Each line of the records is to be copied verbatim.

◆ Data listing:
########
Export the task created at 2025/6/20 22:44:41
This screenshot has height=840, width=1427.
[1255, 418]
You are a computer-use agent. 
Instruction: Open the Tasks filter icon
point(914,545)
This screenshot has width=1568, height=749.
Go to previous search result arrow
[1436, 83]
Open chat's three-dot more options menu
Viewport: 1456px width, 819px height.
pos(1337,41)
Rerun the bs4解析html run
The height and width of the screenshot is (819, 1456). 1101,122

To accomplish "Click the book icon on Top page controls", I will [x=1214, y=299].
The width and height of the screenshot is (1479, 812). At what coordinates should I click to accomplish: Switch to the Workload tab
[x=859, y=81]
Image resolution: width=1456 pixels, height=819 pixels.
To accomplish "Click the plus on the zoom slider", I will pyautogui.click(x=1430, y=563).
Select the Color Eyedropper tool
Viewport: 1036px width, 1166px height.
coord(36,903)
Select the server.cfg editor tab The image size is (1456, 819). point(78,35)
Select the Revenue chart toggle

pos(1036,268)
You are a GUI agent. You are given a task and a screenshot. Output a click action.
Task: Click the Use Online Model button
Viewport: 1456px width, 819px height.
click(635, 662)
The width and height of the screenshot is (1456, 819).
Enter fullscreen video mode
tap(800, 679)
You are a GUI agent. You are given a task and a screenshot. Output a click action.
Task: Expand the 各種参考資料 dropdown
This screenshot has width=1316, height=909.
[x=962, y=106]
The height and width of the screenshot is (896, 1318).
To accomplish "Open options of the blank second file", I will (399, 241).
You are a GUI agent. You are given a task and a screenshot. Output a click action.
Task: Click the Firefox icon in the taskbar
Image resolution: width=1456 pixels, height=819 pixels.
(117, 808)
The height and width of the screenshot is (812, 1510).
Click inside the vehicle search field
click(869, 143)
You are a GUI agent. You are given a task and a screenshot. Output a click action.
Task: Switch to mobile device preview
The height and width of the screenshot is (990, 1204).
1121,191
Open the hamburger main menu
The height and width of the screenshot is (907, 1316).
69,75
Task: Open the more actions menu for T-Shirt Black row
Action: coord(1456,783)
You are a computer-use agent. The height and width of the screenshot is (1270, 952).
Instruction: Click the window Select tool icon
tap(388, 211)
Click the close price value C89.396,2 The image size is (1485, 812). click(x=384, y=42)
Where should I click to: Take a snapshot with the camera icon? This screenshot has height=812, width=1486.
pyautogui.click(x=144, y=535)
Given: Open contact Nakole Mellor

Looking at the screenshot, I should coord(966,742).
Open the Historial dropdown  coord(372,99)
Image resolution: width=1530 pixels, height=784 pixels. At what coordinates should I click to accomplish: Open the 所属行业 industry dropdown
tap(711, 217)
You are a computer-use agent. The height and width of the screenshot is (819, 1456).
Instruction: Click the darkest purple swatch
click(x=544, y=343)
########
◆ Task output:
Export the task created at 2025/6/20 22:44:41
This screenshot has height=840, width=1427.
[1255, 418]
You are a computer-use agent. 
Instruction: Open the Tasks filter icon
point(914,545)
This screenshot has width=1568, height=749.
Go to previous search result arrow
[1436, 83]
Open chat's three-dot more options menu
Viewport: 1456px width, 819px height.
pos(1337,41)
Rerun the bs4解析html run
The height and width of the screenshot is (819, 1456). 1101,122

To accomplish "Click the book icon on Top page controls", I will [x=1214, y=299].
The width and height of the screenshot is (1479, 812). At what coordinates should I click to accomplish: Switch to the Workload tab
[x=859, y=81]
Image resolution: width=1456 pixels, height=819 pixels.
To accomplish "Click the plus on the zoom slider", I will pyautogui.click(x=1430, y=563).
Select the Color Eyedropper tool
Viewport: 1036px width, 1166px height.
coord(36,903)
Select the server.cfg editor tab The image size is (1456, 819). point(78,35)
Select the Revenue chart toggle

pos(1036,268)
You are a GUI agent. You are given a task and a screenshot. Output a click action.
Task: Click the Use Online Model button
Viewport: 1456px width, 819px height.
click(635, 662)
The width and height of the screenshot is (1456, 819).
Enter fullscreen video mode
tap(800, 679)
You are a GUI agent. You are given a task and a screenshot. Output a click action.
Task: Expand the 各種参考資料 dropdown
This screenshot has width=1316, height=909.
[x=962, y=106]
The height and width of the screenshot is (896, 1318).
To accomplish "Open options of the blank second file", I will (399, 241).
You are a GUI agent. You are given a task and a screenshot. Output a click action.
Task: Click the Firefox icon in the taskbar
Image resolution: width=1456 pixels, height=819 pixels.
(117, 808)
The height and width of the screenshot is (812, 1510).
Click inside the vehicle search field
click(869, 143)
You are a GUI agent. You are given a task and a screenshot. Output a click action.
Task: Switch to mobile device preview
The height and width of the screenshot is (990, 1204).
1121,191
Open the hamburger main menu
The height and width of the screenshot is (907, 1316).
69,75
Task: Open the more actions menu for T-Shirt Black row
Action: coord(1456,783)
You are a computer-use agent. The height and width of the screenshot is (1270, 952).
Instruction: Click the window Select tool icon
tap(388, 211)
Click the close price value C89.396,2 The image size is (1485, 812). click(x=384, y=42)
Where should I click to: Take a snapshot with the camera icon? This screenshot has height=812, width=1486.
pyautogui.click(x=144, y=535)
Given: Open contact Nakole Mellor

Looking at the screenshot, I should coord(966,742).
Open the Historial dropdown  coord(372,99)
Image resolution: width=1530 pixels, height=784 pixels. At what coordinates should I click to accomplish: Open the 所属行业 industry dropdown
tap(711, 217)
You are a computer-use agent. The height and width of the screenshot is (819, 1456).
Instruction: Click the darkest purple swatch
click(x=544, y=343)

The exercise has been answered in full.